During the 2016 campaign for the Republican presidential nomination, Mr Cruz called Mr Trump a “snivelling coward,” a “pathological liar” and “utterly amoral”. After losing that race, he made his fellow Republicans furious by refusing to endorse Mr Trump at the 2016 Republican National Convention.
But following Mr Trump’s victory in the 2016 election, the relationship, which was once fraught both politically and personally, grew closer as Mr Cruz helped Mr Trump fight off impeachment.

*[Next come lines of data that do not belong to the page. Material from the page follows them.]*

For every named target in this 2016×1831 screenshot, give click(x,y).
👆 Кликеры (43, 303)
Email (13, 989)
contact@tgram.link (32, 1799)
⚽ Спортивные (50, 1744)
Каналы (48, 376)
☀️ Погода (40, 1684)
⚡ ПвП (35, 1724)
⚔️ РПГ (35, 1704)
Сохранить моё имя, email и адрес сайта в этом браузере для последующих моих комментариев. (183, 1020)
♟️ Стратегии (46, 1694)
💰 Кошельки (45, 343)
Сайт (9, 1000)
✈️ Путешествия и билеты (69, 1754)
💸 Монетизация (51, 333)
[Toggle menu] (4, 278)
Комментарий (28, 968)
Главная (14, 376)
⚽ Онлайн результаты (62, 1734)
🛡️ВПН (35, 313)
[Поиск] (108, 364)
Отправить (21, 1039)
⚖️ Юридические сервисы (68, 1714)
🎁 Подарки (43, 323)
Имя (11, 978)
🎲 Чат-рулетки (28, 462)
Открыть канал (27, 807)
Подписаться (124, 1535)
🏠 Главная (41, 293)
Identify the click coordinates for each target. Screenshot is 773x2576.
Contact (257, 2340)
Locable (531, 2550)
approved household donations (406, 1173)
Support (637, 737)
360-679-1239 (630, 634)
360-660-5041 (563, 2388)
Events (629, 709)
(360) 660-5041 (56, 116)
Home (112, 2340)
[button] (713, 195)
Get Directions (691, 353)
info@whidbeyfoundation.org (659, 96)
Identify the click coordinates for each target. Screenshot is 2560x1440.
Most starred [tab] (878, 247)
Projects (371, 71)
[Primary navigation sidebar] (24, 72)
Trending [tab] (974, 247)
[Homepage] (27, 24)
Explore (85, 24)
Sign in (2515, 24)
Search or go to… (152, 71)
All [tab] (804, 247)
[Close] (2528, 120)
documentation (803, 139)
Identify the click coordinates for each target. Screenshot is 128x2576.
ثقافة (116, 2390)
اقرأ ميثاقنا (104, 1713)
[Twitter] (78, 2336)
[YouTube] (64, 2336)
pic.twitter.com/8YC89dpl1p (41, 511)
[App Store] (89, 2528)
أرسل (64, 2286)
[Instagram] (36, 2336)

Mr Cruz’s choice to push Mr Trump’s false claims of fraud after the 2020 election, prompted a former aide to tell Intelligencer that “most of Cruzworld is pretty disgusted” after the insurrection on 6 January last year.
“Everyone is upset with the direction things have gone, and the longer they’ve been with the senator, the more distaste they are expressing,” another former aide said at the time.
During the 2016 primary, Mr Trump retweeted a tweet comparing the appearances of Heidi Cruz and Melania Trump and accused Mr Cruz’s father of having played a role in the JFK assassination.
Mr Cruz voted to throw out electoral votes from states that voted for Joe Biden after a pro-Trump mob had ransacked the Capitol.
“Personally, it’s painful. It sucks,” a former Cruz staffer told Intelligencer last year. “We’ve always backed him because the country deserves principled conservative leadership … I’d say he got unlucky the Capitol was stormed by a mob, but in reality, he placed himself at the political mercy of others.”
Mr Cruz sought Mr Trump’s acceptance, offering to argue in front of the Supreme Court in connection to a lawsuit related to the false claims of election theft.
Former Cruz spokesman Rick Tyler told the outlet at the time that “he will abandon principle, he will abandon conservative values for expediency”.